10 thoughts on “I will learn from my daughter

  1. >Wonderful message. I feel the same way as you do about passing messages on to my girls. I've decided that "fat" is a word that isn't used in relation to people (because it's in books everywhere!).

    A says she's not cute. It freaked me out the first time. And then she said "I'm not cute, I'm beautiful". And she tells me I'm the prettiest.

    Perhaps you're right about the love shining out – because my love for my children is so strong it must make me better looking than anyone on any magazine cover.

    I also remind myself, that while my body might not look the way it "should", it grew and nourished (and is still nourishing) two beautiful babies, and for that, I am infinitely thankful to it. I should treat it with the respect it deserves for the wonderful gifts it has given me.

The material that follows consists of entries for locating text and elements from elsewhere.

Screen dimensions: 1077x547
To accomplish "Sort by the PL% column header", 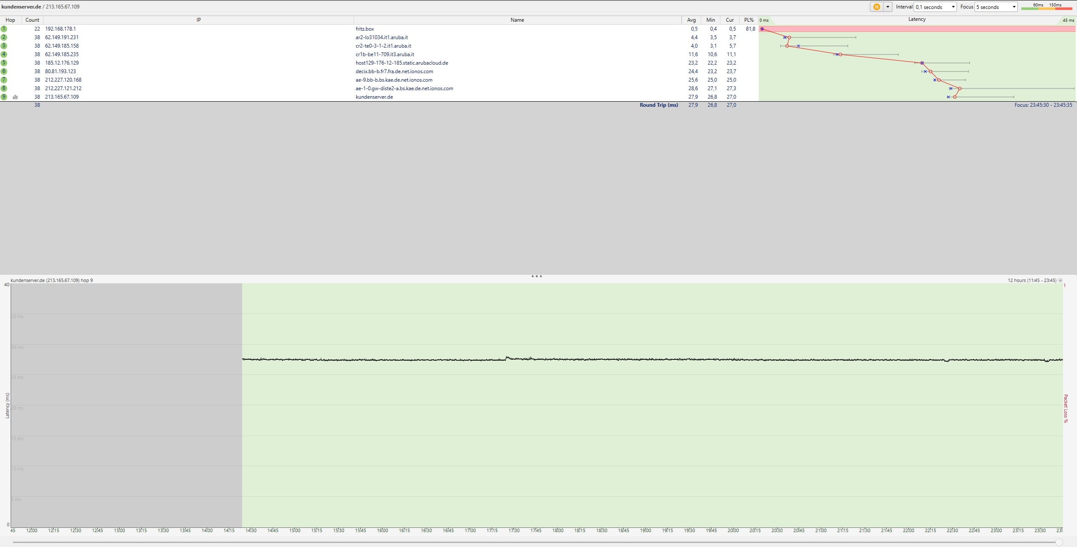I will point(748,20).
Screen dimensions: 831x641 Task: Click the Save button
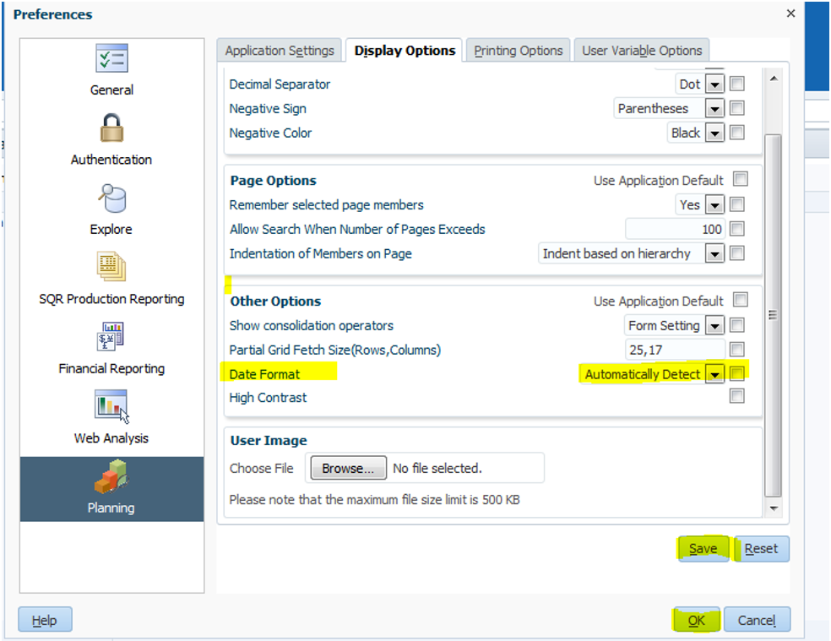[703, 549]
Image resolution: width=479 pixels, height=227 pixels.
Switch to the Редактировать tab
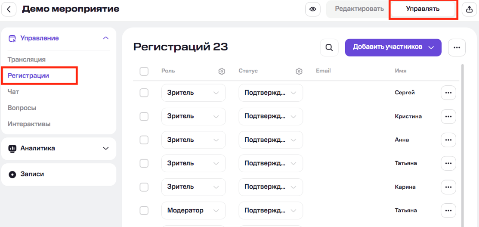359,9
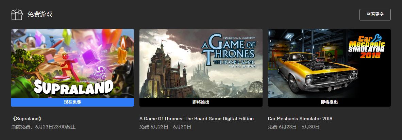Viewport: 402px width, 140px height.
Task: Open A Game Of Thrones: The Board Game title
Action: (x=196, y=119)
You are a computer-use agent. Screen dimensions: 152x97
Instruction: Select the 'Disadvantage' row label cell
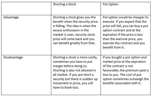tap(26, 75)
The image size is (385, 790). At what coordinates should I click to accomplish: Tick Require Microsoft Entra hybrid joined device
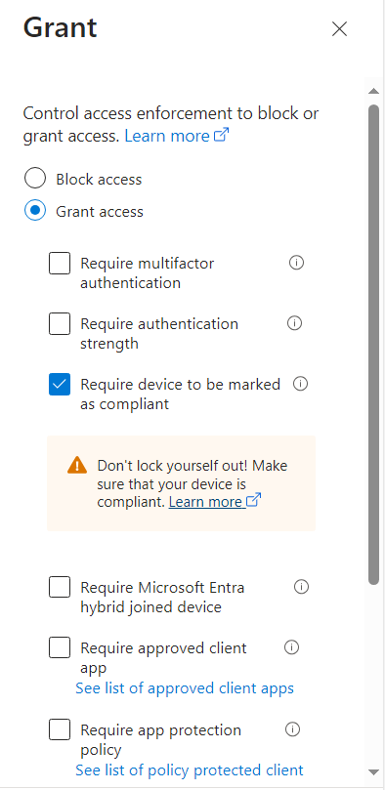60,588
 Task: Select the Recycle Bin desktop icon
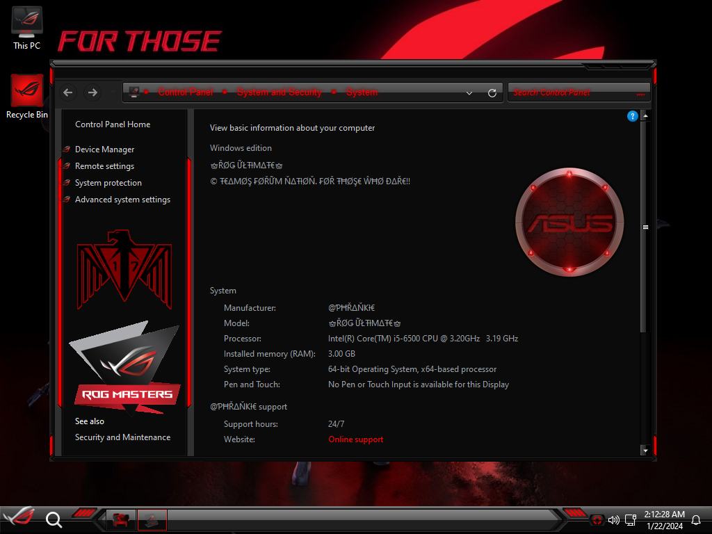pos(27,97)

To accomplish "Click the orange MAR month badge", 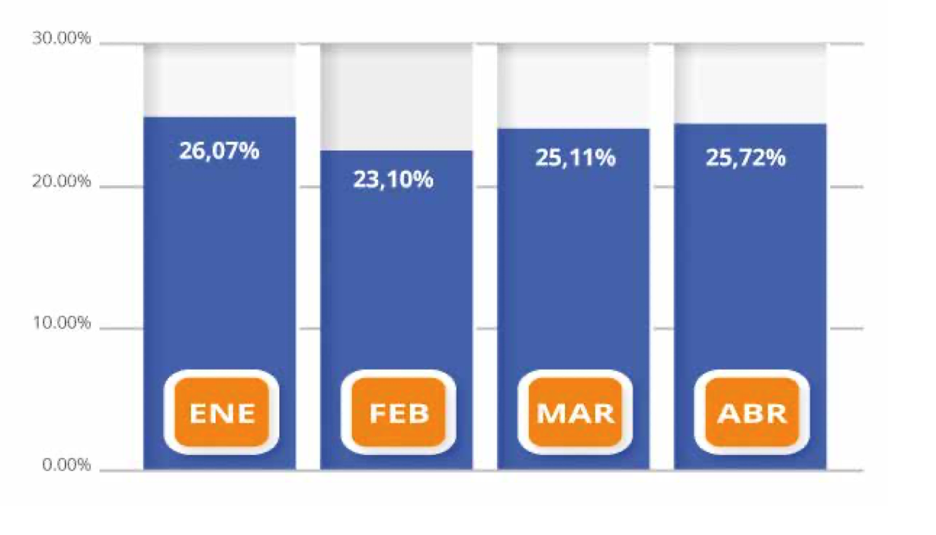I will (575, 412).
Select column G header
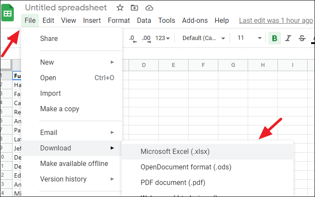This screenshot has height=197, width=315. point(233,65)
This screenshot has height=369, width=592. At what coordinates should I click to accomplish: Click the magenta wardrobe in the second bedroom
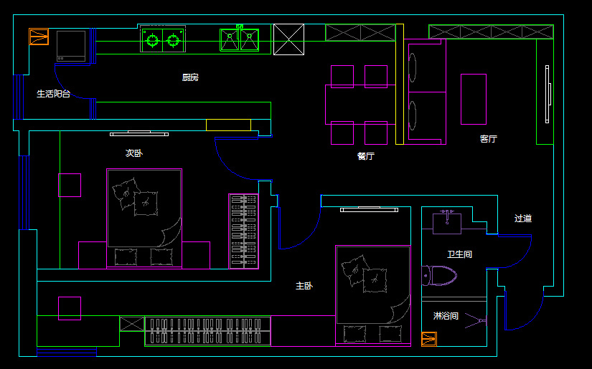point(243,231)
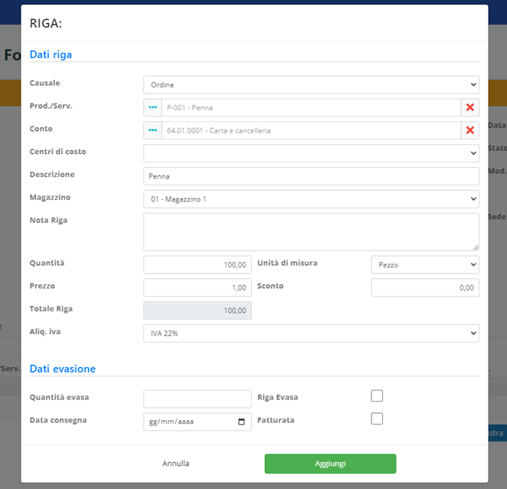Viewport: 507px width, 489px height.
Task: Open calendar picker in Data consegna field
Action: 242,422
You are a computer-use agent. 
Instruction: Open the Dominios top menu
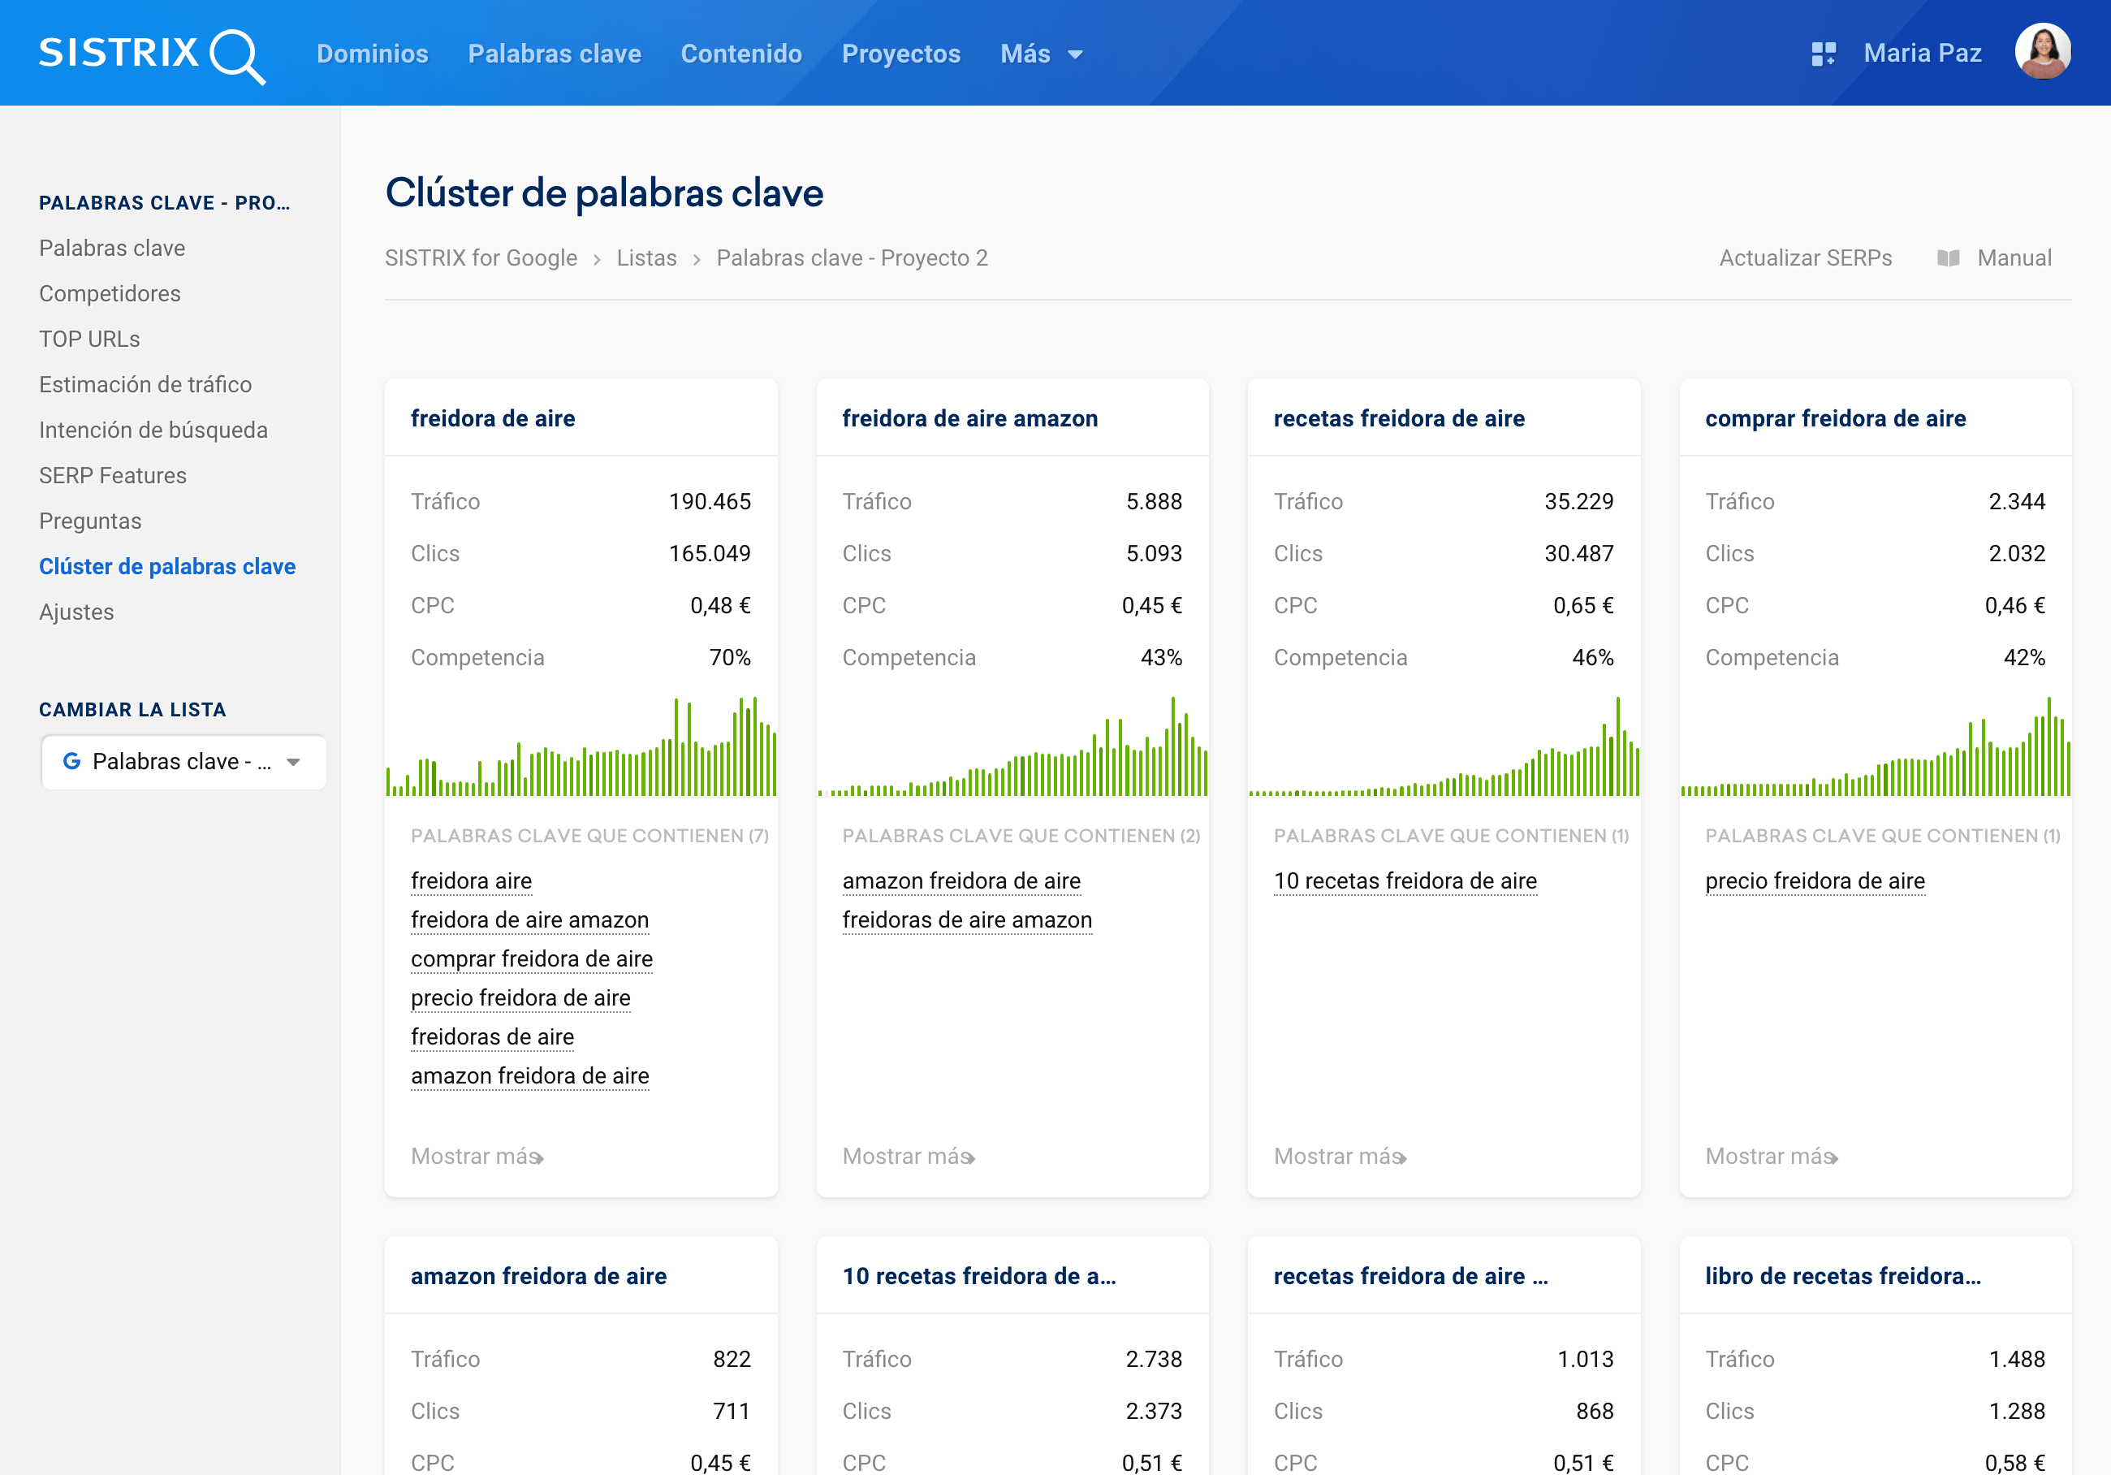(x=372, y=53)
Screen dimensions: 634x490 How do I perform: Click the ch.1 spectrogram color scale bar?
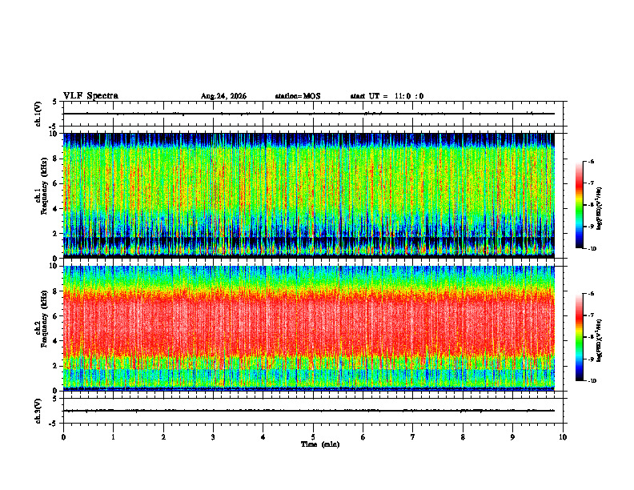[579, 205]
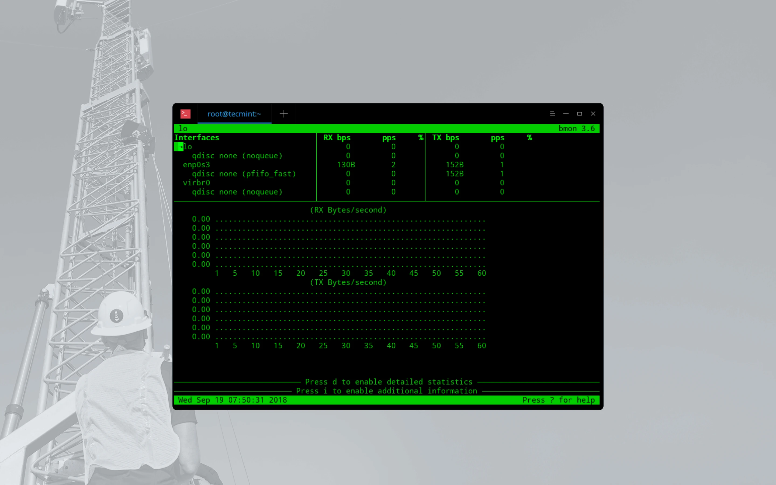Open the terminal hamburger menu
Screen dimensions: 776x485
coord(552,114)
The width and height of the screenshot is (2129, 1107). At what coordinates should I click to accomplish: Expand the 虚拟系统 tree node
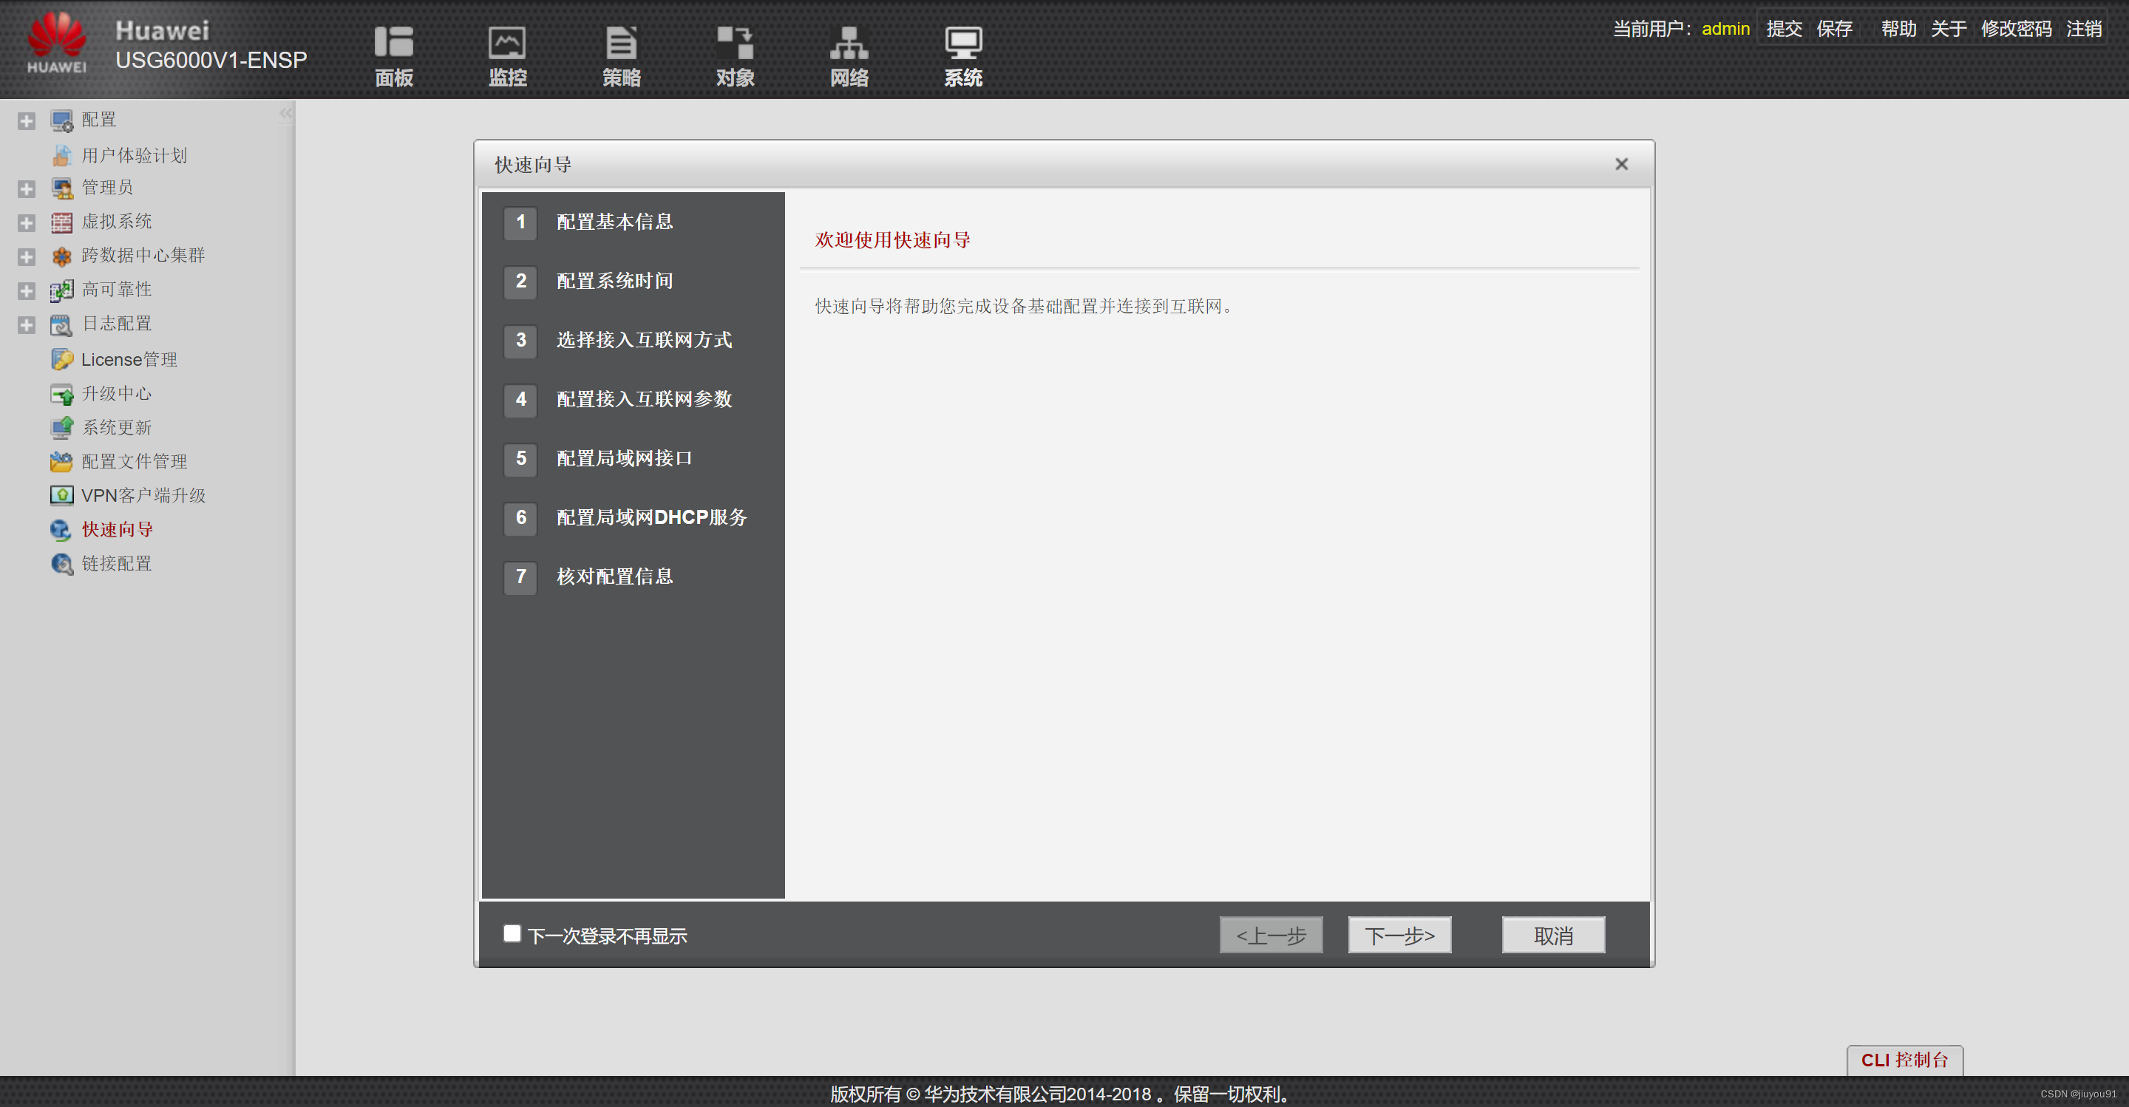26,223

  2. >Wow…I have tears in my eyes! I too have a 4 year old daughter and marvel every day at how completely innocent she is about so many things and wish things could stay that way. We too don't talk about fat/thin/losing weight (although I have recently shed 15lbs through exercising and a cleanse) – we instead focus on being 'healthy' and 'strong'. I will be printing off this blog and will be sure to read it from time to time…it is beautiful. Thank you for sharing!

  3. >Alex. That is beautiful. Having my girls have made me so much more confident and aware of how I am projecting myself. They love me just the way I am and now I am starting to love me a little more each day because of them.

  4. >For the record, when I met you I felt completely inadequate because I thought you were so pretty 🙂

    But I completely understand how having daughters changes the way you see things. I have been fighting weight issues my whole life, and I worry about my daughters ending up the same way. It's such a fine line between worrying about their health and talking about being "fat." So hard.

  5. >Same things I've been struggling with while having a 3 year old impressionable girl in my house. I too am trying so hard not to use the words 'fat' or 'skinny' in front of her. I want her to feel beautiful always. And I too have to start seeing myself and talking about myself in a better light.

    Thanks for writing this.

  6. >Our daughter is a bit younger than yours.. and she knows the term, "skinny". As in, "Mommy…! The lady in the picture on the bus stop is too skinny.. She should eat a cookie!"
    My grandmother is overweight and our daughter has (in only my presence) made comments about her weight.. Innocent comments that regardless could really hurt a person's feelings.

    I try so hard to keep a balance. Since she was born, however, I've been on a steady stream of weightloss and there have been so many people who have gushed over how "skinny" I am.

    All she gets from me are lessons about nutrition. That it's okay to have treats but that nutrition is the building block of everything you need to keep your body running. This is a leg up on my ideas about food at her age.

    She just told my mom, in context of the conversation that "Eating things don't make you feel better when you're sad!!"
    I couldn't have asked for it to sink in any better than that, man.. as someone who has struggled with overeating and who has an over weight family? Music to my momma ears.

    It is tough beans raising kiddos.

  7. >I think you are beautiful, and I will leave it to you to interpret that however you wish.